The President has neither the time nor the inclination to explain himself to a man who rises and sleeps under the blanket of the very freedom he provides, then questions the manner in which he provides it!

I'd rather you just said thank you and went on your way. Otherwise, I suggest you pick up a weapon and stand a post. Either way, I don't give a damn what you think Hamdan is entitled to!

How great would that have been? Clement would have gone down as a hero for the ages!
 

I agree that it would have been rather heroic if, as in your example, Paul Clement had, in a show of principle, refused to make any argument in defense of the procedures used by the ad hoc military tribunals and then tendered his resignation.
 

Washerdreyer 1, SarahWeddington 0
 

Only the most warped, authoritarian personalities among us could have walked out of A Few Good Men thinking that Col. Nathan Jessep's character was the supposed to be the "hero."

As I recall, he was arrested after confessing to violation of the Uniform Code of Military Justice, for ordering an illegal assault resulting in the death of a U.S. Marine.
 

A lot of your thorough comments help sort out the dynamic at this juncture. Neal Katyal at Georgetown's faculty blog now winding down the discussion there, highlights his own personal interest in the US Senate's Armed Services Committee hearing on reconfiguring the commissions there, and he references his own Slate article datelined yesterday there, essentially, he is deferring to the expertise of the all military witness list for the US Senate Armed Services Committee; see the USSASC website here for that list with links to their formal prepared remarks scheduled for tomorrow.

Your own complete article on that faculty blogsite was helpful, as well, there.

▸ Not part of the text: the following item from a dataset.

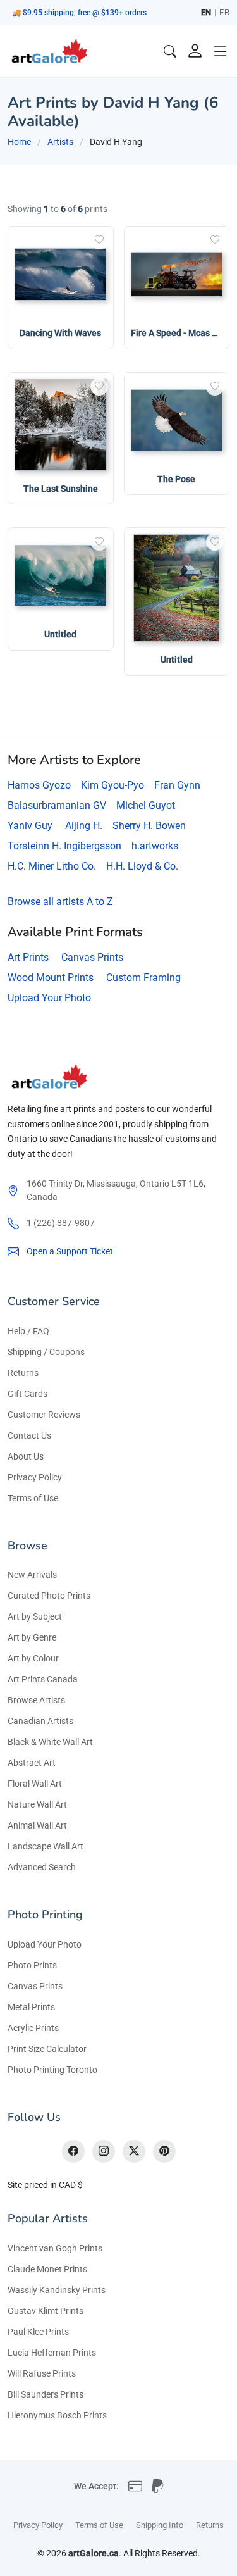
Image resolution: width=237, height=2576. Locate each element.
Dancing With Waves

Dana Milbank's article today in WA Post fairly corroborates your perspective as well as the suggestion of Katyal, that yesterday's Senate Judiciary Committee hearing on the commissions consultations between congress and administration, was only the first and perhaps the least energized of these meetings engendered by Scotus' Hamdan decision; though the Milbank article is useful for its judgments and quotes from the hearing, it is far from being as useful as a true transcript. I will check the committee site for the transcript, should they decide to publish one to their web.

On the Haynes nomination, your assurances are very welcome, as the two courts near DC are obviously likely bulwarks for the administration wherever it might be inclined to temporize. The Senate Judiciary Committee so far has posted only Senator Leahy's statement, though the newly visitable Senator Kennedy journal site provides a statement of his own; one interesting link at the Sen. Kennedy site is to a letter cowritten with Senator Feinstein to Sen. Specter and Sen. Leahy petitioning the committee leadership to hold expanded hearings, as the presenters yesterday excluded a roster of 20 mostly military personnel concerned about the Haynes nomination.
 

John,

FYI, the video of yesterday's Judiciary hearing on post-Hamdan is archived at c-span.org. Browse under the "Congress" category.
 

JaO, c-span.org's congress archive items seem offline at the moment. For some abstruse reason I find the linear perused word more informative than the companion video. I work in text almost exclusively. When c-span's archive becomes available online again, maybe I will have time to adjust the monitor settings so the audio is all that streams. I appreciate the helpful guidance.
 

John,

Getting timely transcripts from congressional hearings is problematical.

Nowdays, for high-visibility hearings such as SC nominations, national news organizations such as the WashPost or NYT often post transcripts on their web sites. Those are the exceptions.

For many other hearings, if they were deemed to warrant coverage, there are commercial reporting services, including for example a service of Congressional Quarterly, that can provide transcripts. But that costs money.

The committee staff has its own draft transcripts, which they hold close and dear but occasionally let a visitor view.

Eventually, months from now, the Government Printing Office will publish the hearings in hard copy and electronic form.